From the data below, report every line that contains the string "give". Only matches with the same uppercase and lowercase letters count.
-- START OF RECORD EXCERPTS --
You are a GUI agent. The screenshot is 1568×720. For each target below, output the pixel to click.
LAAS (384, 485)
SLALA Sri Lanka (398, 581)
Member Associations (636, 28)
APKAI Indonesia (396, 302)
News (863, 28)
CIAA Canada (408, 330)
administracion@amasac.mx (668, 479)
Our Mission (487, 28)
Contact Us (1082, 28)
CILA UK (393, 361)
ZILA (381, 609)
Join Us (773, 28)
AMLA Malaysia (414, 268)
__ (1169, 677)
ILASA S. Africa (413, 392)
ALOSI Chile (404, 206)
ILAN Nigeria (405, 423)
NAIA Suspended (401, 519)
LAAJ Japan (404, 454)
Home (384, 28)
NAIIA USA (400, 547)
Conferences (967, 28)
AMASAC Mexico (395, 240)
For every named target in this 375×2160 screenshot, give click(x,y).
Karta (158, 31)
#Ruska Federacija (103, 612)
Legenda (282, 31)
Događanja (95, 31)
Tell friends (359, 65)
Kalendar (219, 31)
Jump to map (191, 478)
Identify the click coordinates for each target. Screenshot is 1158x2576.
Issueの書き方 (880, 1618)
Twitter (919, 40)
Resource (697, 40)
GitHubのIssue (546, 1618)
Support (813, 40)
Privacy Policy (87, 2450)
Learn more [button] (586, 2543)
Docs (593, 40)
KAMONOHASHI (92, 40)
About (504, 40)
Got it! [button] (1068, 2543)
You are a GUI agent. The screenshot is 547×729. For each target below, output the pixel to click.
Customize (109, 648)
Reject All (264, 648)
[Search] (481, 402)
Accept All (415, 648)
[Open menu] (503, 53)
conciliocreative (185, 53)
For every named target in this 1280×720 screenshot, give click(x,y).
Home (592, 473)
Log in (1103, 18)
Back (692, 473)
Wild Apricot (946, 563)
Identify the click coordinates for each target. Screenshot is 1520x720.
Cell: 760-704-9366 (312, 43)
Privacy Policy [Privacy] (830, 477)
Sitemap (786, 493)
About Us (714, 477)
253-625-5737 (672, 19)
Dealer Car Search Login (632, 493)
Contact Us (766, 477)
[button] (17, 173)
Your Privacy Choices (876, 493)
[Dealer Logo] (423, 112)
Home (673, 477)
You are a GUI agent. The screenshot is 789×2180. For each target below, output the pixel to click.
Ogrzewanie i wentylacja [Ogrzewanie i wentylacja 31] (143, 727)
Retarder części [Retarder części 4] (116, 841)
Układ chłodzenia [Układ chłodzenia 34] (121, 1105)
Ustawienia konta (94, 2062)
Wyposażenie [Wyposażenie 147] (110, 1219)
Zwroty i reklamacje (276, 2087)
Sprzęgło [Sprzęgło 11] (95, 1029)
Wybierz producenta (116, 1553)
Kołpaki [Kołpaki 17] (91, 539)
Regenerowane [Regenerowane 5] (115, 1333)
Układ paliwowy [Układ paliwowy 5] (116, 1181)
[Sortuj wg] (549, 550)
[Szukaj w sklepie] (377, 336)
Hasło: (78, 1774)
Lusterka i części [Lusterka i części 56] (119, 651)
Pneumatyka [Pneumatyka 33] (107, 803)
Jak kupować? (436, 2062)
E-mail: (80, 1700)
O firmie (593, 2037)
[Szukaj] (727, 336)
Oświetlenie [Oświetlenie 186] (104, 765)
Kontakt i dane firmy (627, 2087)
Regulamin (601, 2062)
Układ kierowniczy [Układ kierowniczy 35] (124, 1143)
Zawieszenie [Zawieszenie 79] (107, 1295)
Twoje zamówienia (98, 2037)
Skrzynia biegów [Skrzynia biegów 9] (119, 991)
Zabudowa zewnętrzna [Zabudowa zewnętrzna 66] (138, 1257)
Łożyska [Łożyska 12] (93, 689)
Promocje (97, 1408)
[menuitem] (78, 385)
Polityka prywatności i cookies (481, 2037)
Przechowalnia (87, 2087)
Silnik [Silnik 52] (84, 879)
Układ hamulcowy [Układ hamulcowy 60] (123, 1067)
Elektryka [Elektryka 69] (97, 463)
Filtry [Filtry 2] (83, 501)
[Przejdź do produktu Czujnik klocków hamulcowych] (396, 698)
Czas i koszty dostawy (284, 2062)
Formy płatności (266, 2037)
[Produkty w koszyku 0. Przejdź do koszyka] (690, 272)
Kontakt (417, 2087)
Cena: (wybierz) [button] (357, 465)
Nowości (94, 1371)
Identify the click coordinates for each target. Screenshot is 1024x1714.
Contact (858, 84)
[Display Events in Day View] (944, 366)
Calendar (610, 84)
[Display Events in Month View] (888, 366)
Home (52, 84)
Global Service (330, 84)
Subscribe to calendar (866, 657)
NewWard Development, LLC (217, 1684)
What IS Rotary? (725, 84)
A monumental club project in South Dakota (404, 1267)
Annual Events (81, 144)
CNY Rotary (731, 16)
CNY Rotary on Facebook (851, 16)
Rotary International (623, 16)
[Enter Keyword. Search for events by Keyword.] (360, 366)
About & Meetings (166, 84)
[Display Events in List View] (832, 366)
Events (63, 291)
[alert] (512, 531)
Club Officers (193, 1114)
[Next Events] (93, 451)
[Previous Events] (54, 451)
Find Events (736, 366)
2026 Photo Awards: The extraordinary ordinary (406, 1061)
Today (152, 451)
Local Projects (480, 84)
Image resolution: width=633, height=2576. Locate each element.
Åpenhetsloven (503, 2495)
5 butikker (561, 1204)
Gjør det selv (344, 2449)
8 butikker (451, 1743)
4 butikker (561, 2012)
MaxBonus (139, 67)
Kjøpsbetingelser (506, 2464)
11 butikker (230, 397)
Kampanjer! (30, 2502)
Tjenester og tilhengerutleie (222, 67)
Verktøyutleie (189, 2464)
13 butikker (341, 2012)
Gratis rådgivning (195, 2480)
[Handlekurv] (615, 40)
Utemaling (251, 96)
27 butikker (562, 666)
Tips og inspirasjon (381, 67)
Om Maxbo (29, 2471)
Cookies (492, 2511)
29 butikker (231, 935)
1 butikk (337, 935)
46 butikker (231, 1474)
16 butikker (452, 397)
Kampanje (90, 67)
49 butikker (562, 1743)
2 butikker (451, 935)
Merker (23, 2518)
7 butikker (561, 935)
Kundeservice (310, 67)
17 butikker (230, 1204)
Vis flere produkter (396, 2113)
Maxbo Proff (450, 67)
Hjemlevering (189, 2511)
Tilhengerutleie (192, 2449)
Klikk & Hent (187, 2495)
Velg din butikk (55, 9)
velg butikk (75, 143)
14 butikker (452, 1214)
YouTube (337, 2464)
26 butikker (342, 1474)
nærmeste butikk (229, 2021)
-- END OF RECORD EXCERPTS --
» **SOLUTION FOR THIS PROBLEM**:
For every named target in this 375×2160 screenshot, give click(x,y).
For every named target in this 1280×720 screenshot, give click(x,y).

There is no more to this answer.